11
Nov
2015

Em entrevista telefónica à Rádio Sol Mansi, o advogado, José Paulo Semedo manifestou a satisfação com a decisão que consta do acórdão do Supremo Tribunal de Justiça, conhecida esta quarta-feira. Contudo, avançou que o Tribunal Militar Superior ainda não procedeu à soltura de Zamora Induta.

"É natural a satisfação da parte do coletivo dos advogados, do qual faço parte, uma vez que por um lado a tese defendida pelo coletivo conseguiu proceder, mostrando mais uma vez que a razão estava ao nosso lado e, por outro lado, o nosso constituinte vai conhecer de novo a sua liberdade", declarou o advogado.

Quanto à soltura, José Paulo Semedo explicou que o coletivo de advogados esteve "até ao final do expediente, à espera do mandato de soltura junto ao Tribunal Militar Superior, mas infelizmente esse tribunal não se dignou de assinar o mandato de soltura. Entretanto, ainda acreditamos de que a vontade não vai faltar para cumprir escrupulosamente o que dita a lei, sendo expressa pelo Supremo Tribunal de Justiça".

Enquanto é aguardada a soltura do antigo chefe das Forças Armadas, José Paulo Semedo considera que, "em parte, pode-se falar de cumprimento da lei e da reposição da legalidade através do acórdão do Supremo Tribunal da Justiça", defendendo que a decisão rescaldou a "tese que os direitos, as liberdade tê sido violados, que o juiz de instrução criminal junto ao Tribunal Superior Militar precipitou em ter decretado a prisão quando o pressupostos não se preenchiam". 

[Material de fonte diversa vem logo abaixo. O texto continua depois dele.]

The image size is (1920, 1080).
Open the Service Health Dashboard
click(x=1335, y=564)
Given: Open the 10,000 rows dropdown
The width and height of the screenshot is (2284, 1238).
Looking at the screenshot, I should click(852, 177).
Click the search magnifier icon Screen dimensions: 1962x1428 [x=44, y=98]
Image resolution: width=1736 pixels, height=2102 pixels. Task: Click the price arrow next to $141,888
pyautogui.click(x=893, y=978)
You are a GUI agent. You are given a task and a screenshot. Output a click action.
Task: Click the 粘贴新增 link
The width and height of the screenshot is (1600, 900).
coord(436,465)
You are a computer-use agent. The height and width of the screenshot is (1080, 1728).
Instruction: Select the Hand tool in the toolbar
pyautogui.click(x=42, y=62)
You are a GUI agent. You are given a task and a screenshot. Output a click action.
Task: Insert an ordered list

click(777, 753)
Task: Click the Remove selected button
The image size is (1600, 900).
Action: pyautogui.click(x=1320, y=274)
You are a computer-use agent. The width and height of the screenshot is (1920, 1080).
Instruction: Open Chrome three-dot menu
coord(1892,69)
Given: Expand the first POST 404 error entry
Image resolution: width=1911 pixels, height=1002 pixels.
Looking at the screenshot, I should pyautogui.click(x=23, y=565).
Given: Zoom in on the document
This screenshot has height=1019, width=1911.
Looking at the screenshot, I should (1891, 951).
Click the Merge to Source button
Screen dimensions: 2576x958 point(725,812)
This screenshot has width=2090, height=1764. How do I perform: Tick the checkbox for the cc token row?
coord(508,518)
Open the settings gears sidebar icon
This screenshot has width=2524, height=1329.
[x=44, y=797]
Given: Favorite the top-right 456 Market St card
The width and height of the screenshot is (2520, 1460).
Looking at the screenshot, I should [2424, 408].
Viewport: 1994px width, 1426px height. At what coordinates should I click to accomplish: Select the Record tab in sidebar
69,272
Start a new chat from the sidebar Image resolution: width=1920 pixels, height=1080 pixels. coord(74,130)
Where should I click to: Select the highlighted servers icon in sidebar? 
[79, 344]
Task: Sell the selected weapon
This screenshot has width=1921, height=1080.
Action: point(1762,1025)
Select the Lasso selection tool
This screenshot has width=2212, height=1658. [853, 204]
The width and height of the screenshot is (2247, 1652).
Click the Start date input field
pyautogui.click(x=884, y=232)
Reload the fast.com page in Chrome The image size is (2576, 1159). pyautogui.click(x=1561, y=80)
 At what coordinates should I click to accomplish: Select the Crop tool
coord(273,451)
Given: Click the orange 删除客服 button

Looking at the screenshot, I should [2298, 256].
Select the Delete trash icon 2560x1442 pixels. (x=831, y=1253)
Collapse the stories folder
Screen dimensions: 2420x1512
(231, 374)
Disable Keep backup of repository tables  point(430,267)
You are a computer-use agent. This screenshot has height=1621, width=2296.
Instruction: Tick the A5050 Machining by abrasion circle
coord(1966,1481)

"Na verdade, o Tribunal Superior Militar já começou a violar, porque logo de manhã quando foi notificado, devia de imediato emitir o mandato de soltura porque a ordem vem do Supremo Tribunal da Justiça", rematou o advogado José Paulo Semedo.

Segundo a defesa, José Zamora Induta, é o único acusado no caso da tentativa de golpe de Estado de 21 de outubro de 2012, uma vez que os os restantes beneficiaram de um indulto presidencial.